Newcomer Storrie had no credits available at the time, with his upcoming work kept “secret” by his team. But Parandi trusted his instincts. “I could see [Connor] had been preparing himself for a long time, psychologically even,” he goes on. “When someone is a natural, they don’t have to work heavily to deliver something believable. It’s a good base to work with. There is also a bit of method acting with him, which I really like. He goes through his own mind, and he’s very fast. Production-wise, it was spotless. He was very easy, smooth, ready on time, always with the performance ready.”
Parandi notes how Baxter is a “challenging” part because it relies on “nuance.” “[Connor] could not break down, and I could not allow him to cry. I had to find a balance where he remains vulnerable in a believable way, while also having these crazy science fiction plots going around him. There are also layers of anger, insecurity, and rage. Moving from one aspect to the other seamlessly is not something everyone can do without a lot of work.”
“The shoot was also very difficult,” adds the filmmaker. “We shot half the movie at night, in the cold, at minus 15 degrees. So I needed someone whom I knew I could rely on, who would be solid, and Connor was the most solid performance I’ve ever had. [He] is the best thing about the movie, but it’s not by chance. It was a conscious decision to put most of my ammunition in that department because I always thought to myself, no matter the story, no matter the budget, the lead has to carry the movie. He is in almost every shot of the movie, so it has to be someone people want to see. That was very important to me.”
Asked about how he feels about Storrie’s skyrocketing projection affecting the public interest on “April X,” Parandi notes he was afraid at first that the audiences who would come looking for his film after watching “Heated Rivalry” would be vastly different, but his fears were eased by the film’s producer, Lavinia Postolache. The producer made the effort to get to know Storrie’s fans, and was there to closely check their reactions at test and festival screenings. “They were crying during the movie because of Baxter,” Parandi says now. “I was happy.”
The director faced several drawbacks in the making of his film, which took over a decade from the original idea until shooting thanks to financing difficulties. Despite having considered locations in Asia and North America, Parandi ended up shooting the film in Bucharest, which helped keep the budget down despite the travel costs for key cast and crew.
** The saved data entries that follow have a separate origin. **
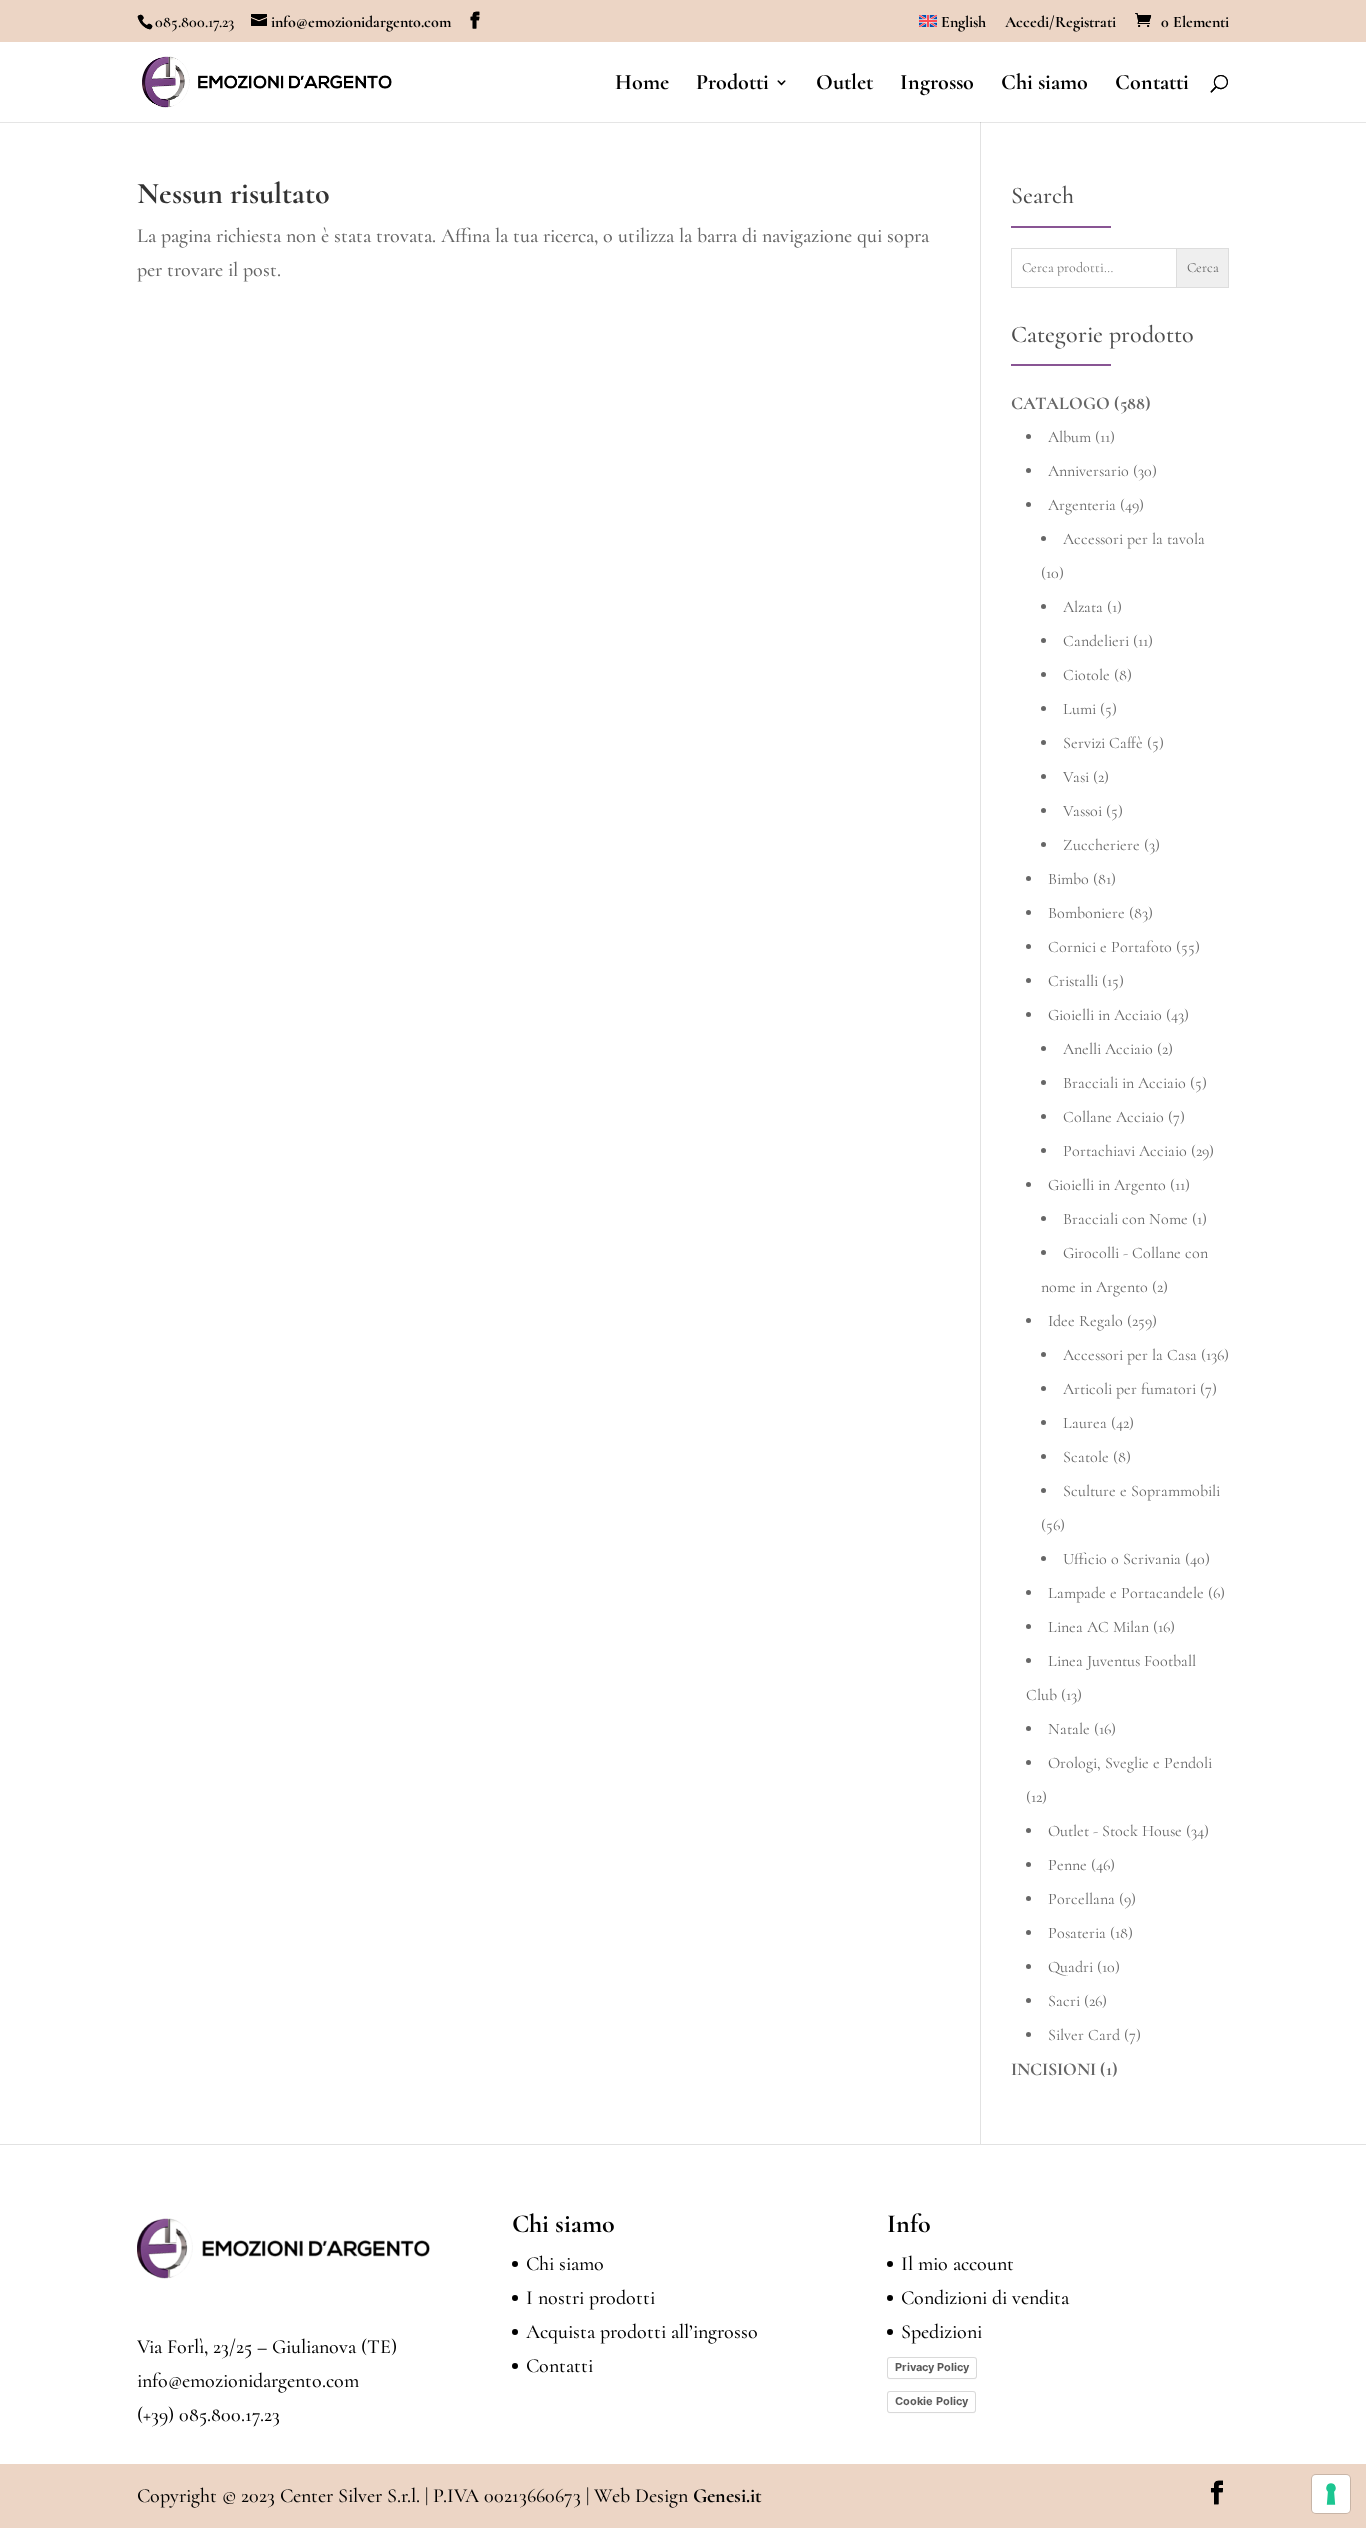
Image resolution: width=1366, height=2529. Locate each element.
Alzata (1083, 607)
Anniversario (1088, 471)
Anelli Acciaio (1108, 1049)
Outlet (844, 85)
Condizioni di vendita (985, 2298)
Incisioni (1053, 2069)
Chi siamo (1044, 85)
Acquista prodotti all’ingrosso (642, 2332)
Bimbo (1068, 879)
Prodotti (732, 85)
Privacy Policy (932, 2367)
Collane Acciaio (1113, 1117)
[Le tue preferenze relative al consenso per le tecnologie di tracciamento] (1331, 2494)
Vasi (1076, 777)
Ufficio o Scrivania (1122, 1559)
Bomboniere (1086, 913)
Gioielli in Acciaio (1105, 1015)
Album (1069, 437)
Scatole (1086, 1457)
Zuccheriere (1101, 845)
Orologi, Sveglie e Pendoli (1130, 1763)
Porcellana (1081, 1899)
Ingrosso (937, 85)
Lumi (1079, 709)
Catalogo (1060, 403)
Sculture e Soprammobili (1141, 1491)
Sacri (1064, 2001)
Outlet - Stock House (1115, 1831)
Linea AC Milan (1098, 1627)
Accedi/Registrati (1060, 23)
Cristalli (1073, 981)
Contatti (1152, 85)
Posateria (1077, 1933)
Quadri (1070, 1967)
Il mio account (957, 2264)
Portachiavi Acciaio (1125, 1151)
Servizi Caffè (1103, 743)
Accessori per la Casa (1130, 1355)
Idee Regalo (1085, 1321)
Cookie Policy (931, 2401)
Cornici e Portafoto (1110, 947)
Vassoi (1082, 811)
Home (642, 85)
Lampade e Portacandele (1126, 1593)
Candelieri (1096, 641)
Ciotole (1086, 675)
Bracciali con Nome (1125, 1219)
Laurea (1085, 1423)
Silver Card (1084, 2035)
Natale (1069, 1729)
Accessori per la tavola (1134, 539)
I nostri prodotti (590, 2298)
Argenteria (1082, 505)
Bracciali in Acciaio (1124, 1083)
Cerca (1203, 267)
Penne (1067, 1865)
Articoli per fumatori (1129, 1389)
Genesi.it (727, 2496)
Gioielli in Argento (1107, 1185)
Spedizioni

“I didn’t want to make a clinical sci-fi, which is all clean,” the director notes when talking about location scouting. “I wanted to feel the grittiness, the urban grittiness. It’s interesting because as we go into the future, I am noticing things are not getting cleaner, everything just gets more extreme. Europe allowed me to do that. Romania was very good for textures. I came alone for scouting and I was impressed with Bucharest. I saw a lot of gray, a lot of concrete, and I thought about having Baxter lost, wandering the corridors of this lost world. I fell in love with the city. It made me think of Berlin 25 years ago.”
Shooting in Bucharest led the director to feed off his genre influences such as “The Matrix” and “Enter the Void” while building on “this idea of the synergy of the new European Union in Eastern Europe.” “It all made sense to me geopolitically,” he adds. “It’s funny because we are kind of heading there, Eastern Europe feels way more European than the West in some strange way.”
Despite regretting not having had a budget that would have allowed for his more ambitious, wider original vision, Parandi is proud of having delivered a high-octane sci-fi for under $2 million. “The first draft was very different, it was much more aggressive and the scope was even bigger,” he recalls. “We had backstories for the characters, a lot of flashbacks. The scope had to be rearranged according to the budget we had. Once I became a bit more reasonable, the movie happened.”